Menurut data Bank Indonesia, jumlah perusahaan yang melaporkan Kegiatan Penerapan Prinsip Kehati-hatian (KPPK) atau hedging selama kuartal pertama tahun ini cukup besar. Jumlahnya mencapai 2.372 atau 93 persen dari total 2.540 perusahaan yang memiliki utang luar negeri (ULN) yang seharusnya melapor. Selain jumlah perusahaan yang banyak, nilai hedging juga meningkat menjadi AS$6,61 miliar per kuartal I 2016, dibanding periode sama tahun lalu sebesar AS$4,41 miliar.

Pokok-Pokok Pengaturan
Pada awal September lalu, BI menerbitkanPeraturan Bank Indonesia Nomor 18/18/PBI/2016 tentang Transaksi Valuta Asing terhadap Rupiah antara Bank dengan Pihak Domestik. Melalui aturan itu,BI mewajibkan transaksi hedging dilakukan dengan bank-bank Tanah Air mulai awal 2017. (Baca Juga: Disepakati, Kerugian Hedging BUMN Bukan Kerugian Negara)
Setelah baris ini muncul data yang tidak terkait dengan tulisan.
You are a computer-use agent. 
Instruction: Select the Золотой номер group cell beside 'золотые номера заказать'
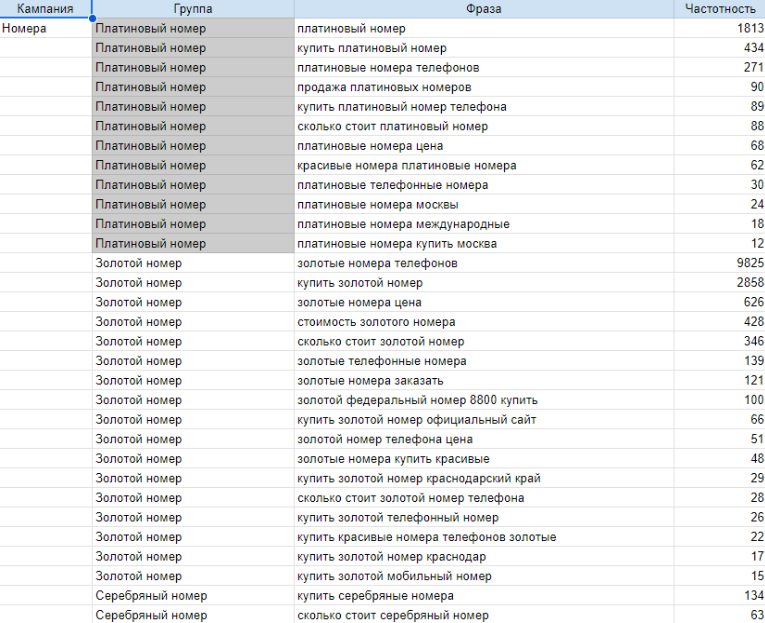click(x=192, y=380)
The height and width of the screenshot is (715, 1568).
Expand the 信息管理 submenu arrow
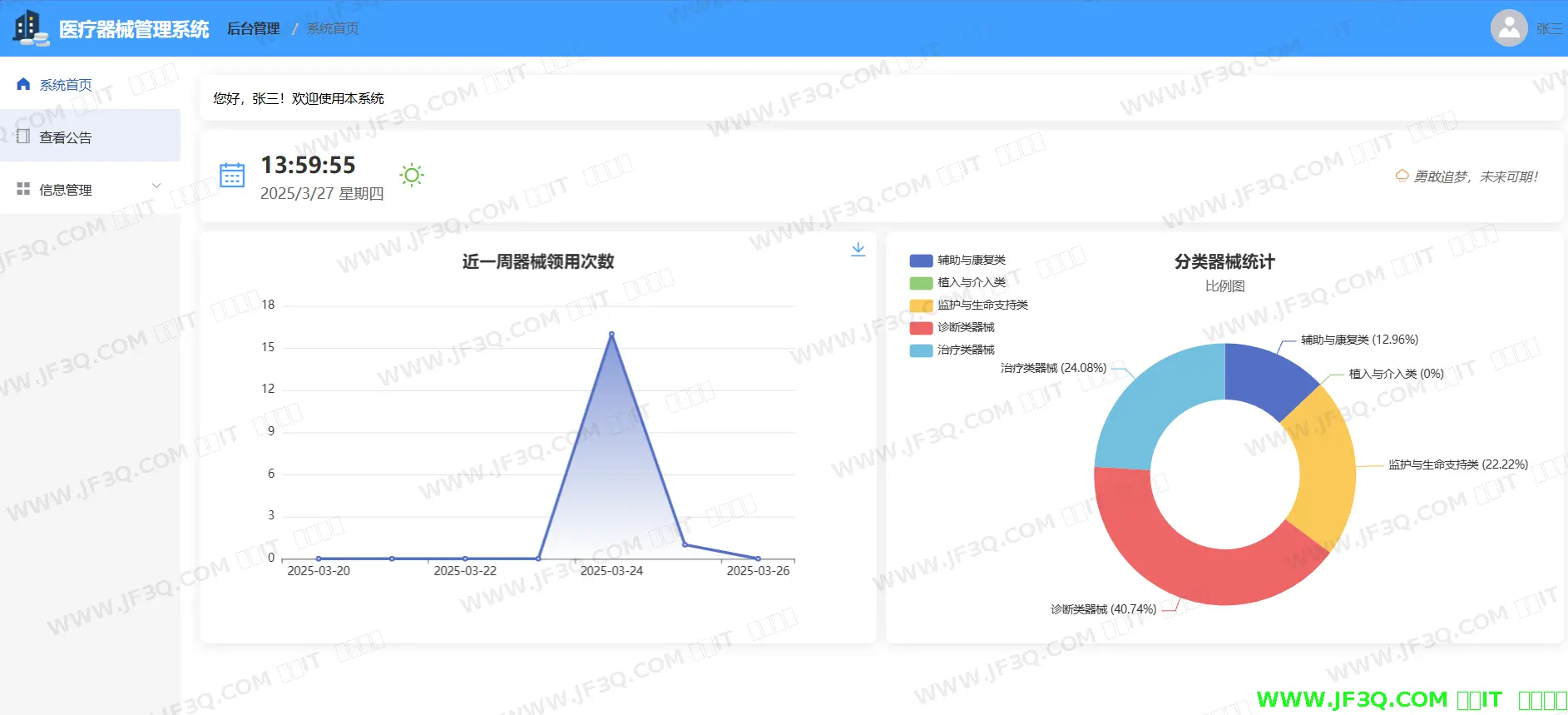(x=156, y=186)
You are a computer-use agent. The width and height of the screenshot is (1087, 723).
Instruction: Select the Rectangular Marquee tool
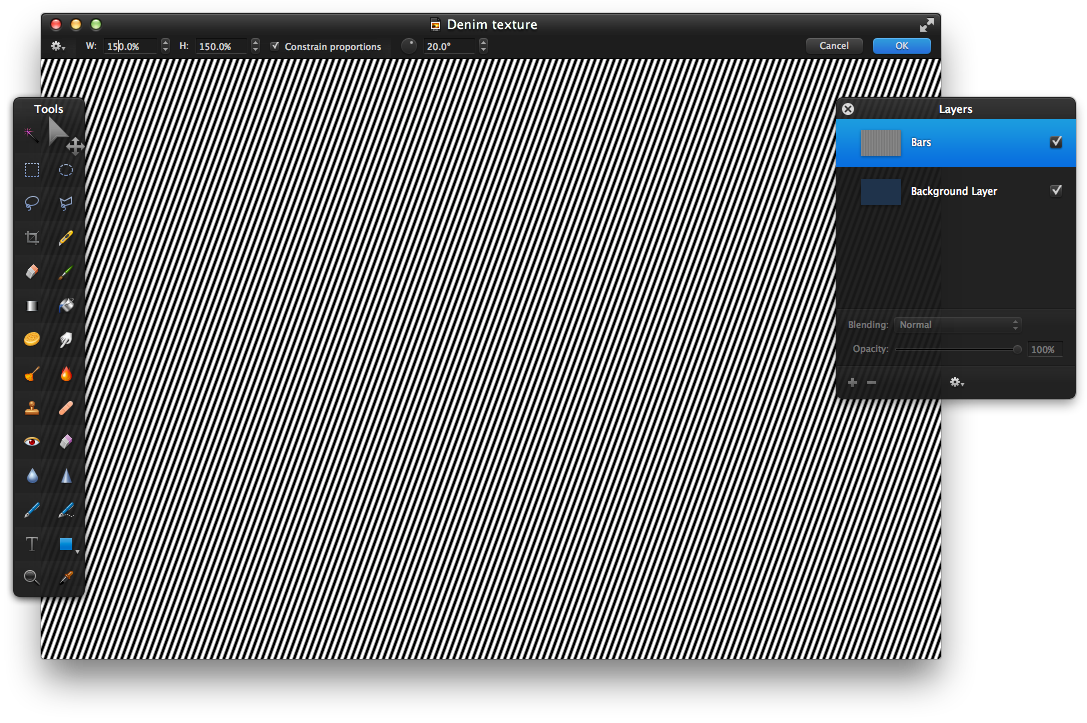click(x=32, y=170)
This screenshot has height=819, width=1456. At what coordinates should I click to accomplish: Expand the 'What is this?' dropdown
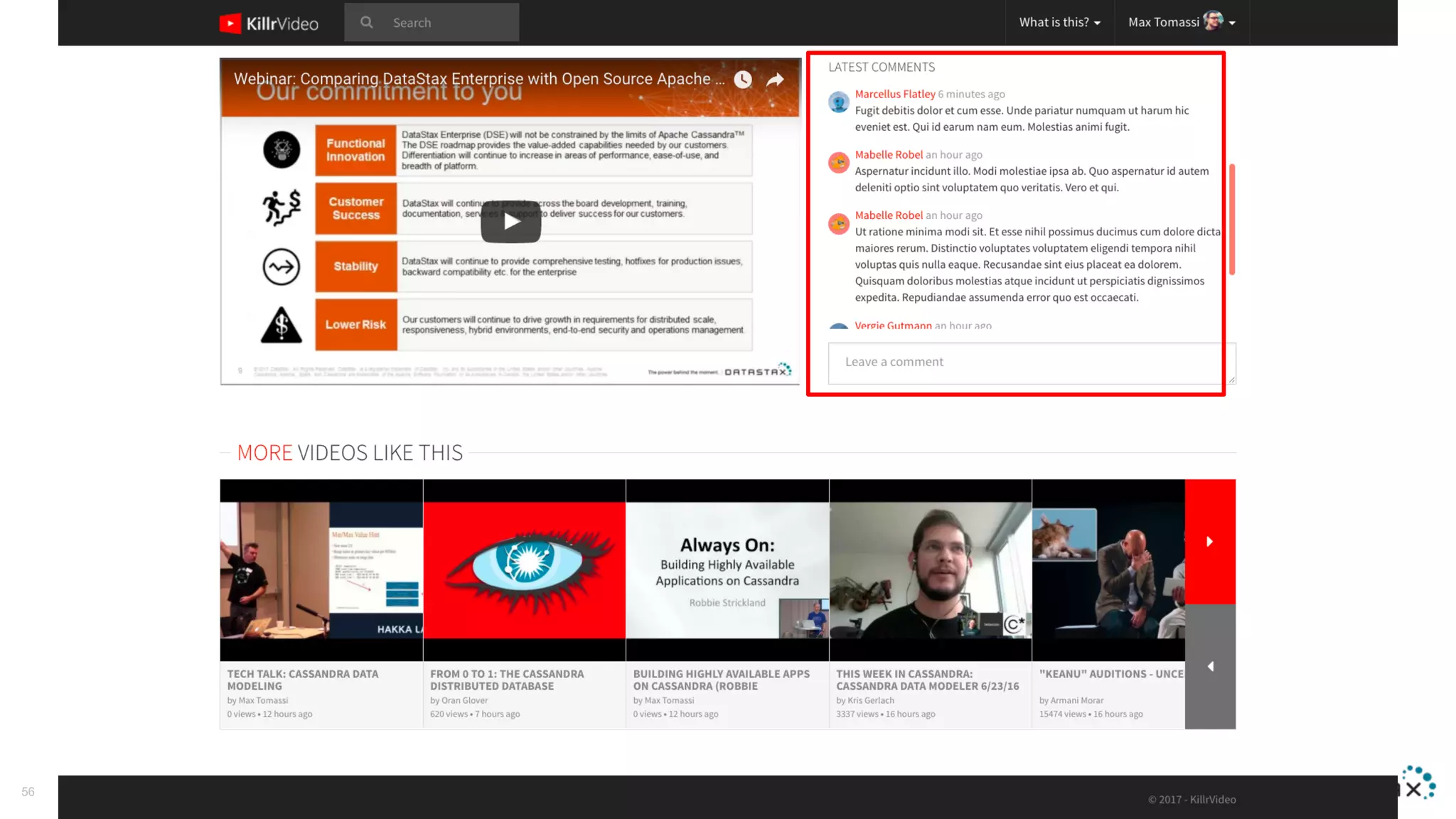(x=1059, y=23)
Aturan itu menyebutkan bahwa transaksi spot dan transaksi derivatif yang standar (plain vanilla) yang dilakukan bank dengan nasabah di atas jumlah tertentu (threshold) wajib memiliki underlying transaksi. Untuk transaksi spot sebesar AS$25 ribu atau ekuivalennya per bulan per nasabah. Sedangkan transaksi derivatif yang standar sebesar AS$100 ribuatau ekuivalennya per bulan per nasabah.

Selain itu, PBI juga mengatur mengenai transaksi structured product valuta asing terhadap rupiah berupa call spread option yang dapat digunakan sebagai instrumen hedging tapi wajib memiliki underlying transaksi. Jika bank melakukan transaksi structured product valuta asing terhadap rupiah berupa call spread option, bank wajib memenuhi prinsip kehati-hatian, termasuk mitigasi risiko.

Nominal transaksi structured product valuta asing terhadap rupiah berupa call spread option tidak melebihi nominal underlying transaksi. Untuk transaksi forward sebesar AS$5000 atau ekuivalennya per bulan per nasabah. Sedangkan transaksi option sebesar AS$1000 atau ekuivalennya per bulan per nasabah.

PBI ini berlaku sejak diundangkan, yakni pada 7 September 2016 oleh Menteri Hukum dan HAM Yasonna H Laoly.